Así mismo, El Profesor Roger nos llevó de viaje por los ríos, las montañas y las regiones de Colombia a través de los mapas planos y en alto relieve, los cuales dibujábamos y coloreábamos en el cuaderno, y esculpíamos en barro o arcilla sobre una tabla o un pedazo de cartón, en la clase de Trabajos Manuales. También resumió para nosotros las épocas históricas de la Colonia española, de la Independencia y de la República, y nos enseñó a escribir con buena letra, con buena ortografía y con estilógrafo de tinta azul. Ser responsables con el estudio y obedientes con los mayores, no avergonzarnos de la pobreza evidente en la escasez, el desgaste o los remiendos de la ropa, valorar absolutamente las ocupaciones y el trabajo de nuestras madres y nuestros padres, por humildes que estos fueran y como signos inequívocos de su sacrificio por nosotros, eran los temas recurrentes de sus consejos proverbiales.

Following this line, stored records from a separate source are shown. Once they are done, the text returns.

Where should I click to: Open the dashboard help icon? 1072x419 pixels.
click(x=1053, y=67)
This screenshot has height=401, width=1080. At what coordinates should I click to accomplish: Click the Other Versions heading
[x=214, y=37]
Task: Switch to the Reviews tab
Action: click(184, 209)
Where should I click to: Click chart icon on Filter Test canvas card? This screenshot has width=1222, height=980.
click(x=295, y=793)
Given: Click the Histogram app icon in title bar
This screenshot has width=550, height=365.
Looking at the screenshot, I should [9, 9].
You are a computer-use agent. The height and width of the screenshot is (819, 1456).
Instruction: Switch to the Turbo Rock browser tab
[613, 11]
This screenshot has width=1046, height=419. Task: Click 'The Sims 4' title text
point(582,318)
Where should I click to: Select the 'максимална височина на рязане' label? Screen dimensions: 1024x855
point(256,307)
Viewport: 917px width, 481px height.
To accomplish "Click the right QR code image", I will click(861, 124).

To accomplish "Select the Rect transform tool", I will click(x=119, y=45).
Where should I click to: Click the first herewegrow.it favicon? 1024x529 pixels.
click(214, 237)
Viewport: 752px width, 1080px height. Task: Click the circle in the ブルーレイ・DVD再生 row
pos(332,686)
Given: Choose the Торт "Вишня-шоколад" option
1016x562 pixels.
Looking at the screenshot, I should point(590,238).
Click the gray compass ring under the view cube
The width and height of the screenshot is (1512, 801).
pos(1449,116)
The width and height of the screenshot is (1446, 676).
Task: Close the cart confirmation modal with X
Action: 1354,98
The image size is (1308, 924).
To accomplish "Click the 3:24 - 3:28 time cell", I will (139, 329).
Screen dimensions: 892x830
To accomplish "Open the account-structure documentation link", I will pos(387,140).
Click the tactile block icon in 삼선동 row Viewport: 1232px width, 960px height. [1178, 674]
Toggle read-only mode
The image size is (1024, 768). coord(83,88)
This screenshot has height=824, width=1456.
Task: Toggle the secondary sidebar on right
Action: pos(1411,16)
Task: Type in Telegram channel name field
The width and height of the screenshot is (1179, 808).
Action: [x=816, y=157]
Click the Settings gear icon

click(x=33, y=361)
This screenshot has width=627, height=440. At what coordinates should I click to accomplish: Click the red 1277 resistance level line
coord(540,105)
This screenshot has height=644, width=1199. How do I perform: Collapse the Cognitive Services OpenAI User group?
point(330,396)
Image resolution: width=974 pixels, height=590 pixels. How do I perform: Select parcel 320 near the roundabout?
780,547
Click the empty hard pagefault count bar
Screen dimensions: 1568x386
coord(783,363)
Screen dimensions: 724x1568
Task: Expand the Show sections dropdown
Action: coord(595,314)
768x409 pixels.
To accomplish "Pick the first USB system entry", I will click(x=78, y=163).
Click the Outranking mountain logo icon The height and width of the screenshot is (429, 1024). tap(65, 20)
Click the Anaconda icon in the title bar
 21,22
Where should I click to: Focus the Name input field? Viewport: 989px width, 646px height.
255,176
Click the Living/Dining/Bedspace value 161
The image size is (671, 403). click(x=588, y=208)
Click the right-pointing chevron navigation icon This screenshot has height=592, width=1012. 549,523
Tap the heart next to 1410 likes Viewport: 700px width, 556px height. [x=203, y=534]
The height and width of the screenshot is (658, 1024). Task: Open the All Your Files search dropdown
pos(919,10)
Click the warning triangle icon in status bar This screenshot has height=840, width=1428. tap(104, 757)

Con la Seño Olaya en primero, la Seño Bibiana en segundo y tercero, y el Profesor Roger en cuarto y quinto, así transcurrió nuestra educación primaria en la Escuela Anexa a la Normal Superior de Quibdó, dirigida entonces por otro Maestro insigne, siempre serio e impecable, riguroso y afable: Don Arnulfo Herrera Lenis, para quien parte de su trabajo como Director era conocer y ayudar a solventar las dificultades de todos y cada uno de los alumnos de la escuela. De sus manos recibimos el diploma de 5º grado, que a la mayoría nos dio paso a continuar nuestros estudios en la Escuela Normal Superior de Quibdó, en donde también tuvimos maestros inolvidables, como Plinio Palacios Muriel, Enriqueta Chalá de Perea Aluma, Luz Amparo Mosquera, José Renán Chamorro, Tirso Quesada Martínez, Francisco Caicedo Matute, el Padre Rodrigo Maya Yepes, Camilo Caicedo, Edgar Moreno, Jesús Cuesta Porras (Envenenao), Guillermo Murillo, Luis Carlos Mayo y Córdoba, y Gonzalo Moreno Lemos, nuestro magnífico Director de Grupo durante cuatro de los seis años en la Normal, hasta que nos graduamos como los primeros Maestros-Bachilleres. A ellos y al también inolvidable y gran Rector que tuvimos: Don Jorge Valencia Díaz, dedicaremos la próxima entrega de esta recordación de la Normal de Quibdó que en aquellos tiempos nos tocó, a propósito del 85º aniversario de su existencia.